The two groups issued a report showing that 42 million households (39% of all TV-viewing households) have 80 million analog-TV sets that rely exclusively on free, over-the-air broadcasting.
The report found that the 16 million households that do not subscribe to cable or satellite have 35 million analog-TV sets, while cable and satellite homes combined have 45 million TV sets not connected to either pay service.
House legislation has stalled over the scope of the set-top subsidy. Sen. John McCain (R-Ariz.) has a bill that would provide $468 million to fund boxes for 9.3 million households that met certain low-income criteria.

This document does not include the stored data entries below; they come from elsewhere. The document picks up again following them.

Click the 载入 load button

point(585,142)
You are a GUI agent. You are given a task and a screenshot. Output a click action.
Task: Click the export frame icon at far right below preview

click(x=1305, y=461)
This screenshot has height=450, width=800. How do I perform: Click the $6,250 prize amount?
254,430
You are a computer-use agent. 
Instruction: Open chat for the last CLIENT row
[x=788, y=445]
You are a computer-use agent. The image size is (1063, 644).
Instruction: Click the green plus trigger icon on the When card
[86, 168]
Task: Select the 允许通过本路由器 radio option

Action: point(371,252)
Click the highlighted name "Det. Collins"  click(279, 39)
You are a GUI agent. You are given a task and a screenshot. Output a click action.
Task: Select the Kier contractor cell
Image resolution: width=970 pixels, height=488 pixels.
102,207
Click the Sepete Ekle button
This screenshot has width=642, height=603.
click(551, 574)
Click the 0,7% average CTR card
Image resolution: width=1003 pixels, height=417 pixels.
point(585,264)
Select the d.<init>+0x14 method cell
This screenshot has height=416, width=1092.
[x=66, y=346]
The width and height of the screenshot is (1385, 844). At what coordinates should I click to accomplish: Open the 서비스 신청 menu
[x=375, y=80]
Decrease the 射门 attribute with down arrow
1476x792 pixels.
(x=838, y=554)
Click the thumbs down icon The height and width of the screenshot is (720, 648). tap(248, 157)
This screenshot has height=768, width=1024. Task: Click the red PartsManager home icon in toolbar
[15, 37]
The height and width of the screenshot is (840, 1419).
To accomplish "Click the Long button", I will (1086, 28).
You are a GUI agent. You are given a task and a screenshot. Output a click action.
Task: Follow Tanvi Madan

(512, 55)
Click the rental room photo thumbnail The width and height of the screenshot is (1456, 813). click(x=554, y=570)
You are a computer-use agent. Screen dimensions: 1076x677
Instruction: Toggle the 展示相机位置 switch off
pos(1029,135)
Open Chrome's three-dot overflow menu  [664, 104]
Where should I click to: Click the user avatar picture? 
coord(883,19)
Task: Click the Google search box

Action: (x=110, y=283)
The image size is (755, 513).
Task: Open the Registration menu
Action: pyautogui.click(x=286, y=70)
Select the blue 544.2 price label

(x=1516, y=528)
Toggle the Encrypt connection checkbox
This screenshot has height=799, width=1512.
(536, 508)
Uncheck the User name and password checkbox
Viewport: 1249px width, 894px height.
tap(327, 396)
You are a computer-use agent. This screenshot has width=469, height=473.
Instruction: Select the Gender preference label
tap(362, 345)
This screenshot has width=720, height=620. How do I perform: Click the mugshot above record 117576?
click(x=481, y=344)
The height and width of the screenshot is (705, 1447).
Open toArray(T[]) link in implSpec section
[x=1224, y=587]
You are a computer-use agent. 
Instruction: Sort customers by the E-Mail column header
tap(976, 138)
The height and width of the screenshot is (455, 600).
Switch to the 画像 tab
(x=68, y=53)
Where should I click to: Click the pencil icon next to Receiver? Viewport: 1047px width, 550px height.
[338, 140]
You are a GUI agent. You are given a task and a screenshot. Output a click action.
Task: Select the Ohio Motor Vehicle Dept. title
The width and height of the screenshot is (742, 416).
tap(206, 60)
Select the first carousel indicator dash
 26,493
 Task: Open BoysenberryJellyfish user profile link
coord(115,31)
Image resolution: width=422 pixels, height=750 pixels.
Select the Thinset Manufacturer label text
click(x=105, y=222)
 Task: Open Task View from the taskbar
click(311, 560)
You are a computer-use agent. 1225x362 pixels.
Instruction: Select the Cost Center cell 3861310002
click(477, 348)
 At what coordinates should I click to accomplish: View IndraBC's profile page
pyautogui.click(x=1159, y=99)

McCain opted for less than the universal coverage favored by the consumer groups. Some observers think lawmakers don’t want to be seen subsidizing set-tops for millionaires who don’t subscribe to cable or satellite while making tough budget cuts.
“We're pleased that the Consumers Union/Consumer Federation of America survey reinforces the findings of both the NAB [National Association of Broadcasters] and the GAO [Government Accountability Office].” NAB CEO Eddie Fritts said in a prepared statement.
“We expect Congress to pass a DTV bill this year with a hard date for turning off analog television with minimal consumer disruption,” he added. “The NAB's priority continues to be the prevention of cable companies from blocking consumer access to local TV programming.”